3/13/14

Busy Tough Month




This month has absolutely flown by...no, all of 2014 has. I am still in February in my mind. We were praying so hard for amazing healing for that precious kiddo, little 4 1/2 yr old Nickybear. But God had different plans and needs for him in Heaven. So hard to grip that but you have to - knowing how true our God is, as we watch Him break out miracles in our lives, left and right. But grasping such a young one needing to leave so soon, breaks my heart. It was his brain that started all the issues with cancer. And with me being an adult who makes appointments for brain surgeries to rid my seizures, I sure wish I could have taken it on for him. But, again, that isn't God's plan. And Nicky's family held so strong, so steadfast, faith filled thru it all- they did not waiver. It is like Abraham all over again. And they were blessed with twins last September ...before this all went down hill with Nicky's health. Looks like a God thing to me. They are miracle people... The uncle, Uncle Anthony, or Blue as the kids call him is one in depth, loving Uncle...and amazing brother who held tight thru Christ in all of this, yet let his tears flow for Nicky.
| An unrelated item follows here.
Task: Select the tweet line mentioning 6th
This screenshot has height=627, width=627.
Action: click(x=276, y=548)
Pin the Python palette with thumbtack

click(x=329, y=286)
Pointed out what Nicky went thru with a vase of all his hospital bands. My heart was moved forever.
So when I heard when the funeral was, and heard Tory, my daughter was going on Spring break with  family friends, I had to ask my husband if he could alter his work schedule to go support this with me. My heart was overwhelmed with this by a precious friend of mine, asking me to share prayers for him- Miss Julie Caudill (who painted the painting above-whale is for Nicky). I had to read his whole battle, their whole battle since 2010, he was 8 mos old. It was heart wrenching. I prayed so hard all over. So my husband, the sweet man I married, altered his schedule, for me, us, and his funeral. We wept so hard. What a wake up call as to what to be thankful for,...even if I am the sick one, I have a precious, well daughter and husband- how much better could it get?
I will continue to send prayers and love to the sweet families...letting them know we are always here for them, in any weather of their life. Bless the George's and Cyr's.
The month was just swallowed. Other than being unwell in the beginning and the funeral...it just vanished. And in a couple days I am off to Phoenix- to Mayo Clinic Hospital for some intense tests. They tell me what I have... And if it is what they think, it cuts my life rather short. But I do believe in Jesus. And His miracles and change in paths when we know what we are praying for and He agrees. I know He has had major plans for me for a long time to still be hear today.... So with that, I hold tight and believe what I have all comes from something different that is dealable. I can handle a lot of health issues... But leaving my precious family soon just breaks my heart. 
So I am praying.
And praising my family is still here.
And praying major healing upon the George's and Cyr's.
May God rain healing upon all! 


Much love, always!

Hetty

Our help is in the name of our LORD, the Maker of Heaven and Earth.  Psalm 124:8

Jeremiah 16:19 LORD, You are my strength and fortress, my refuge in the day of trouble!! 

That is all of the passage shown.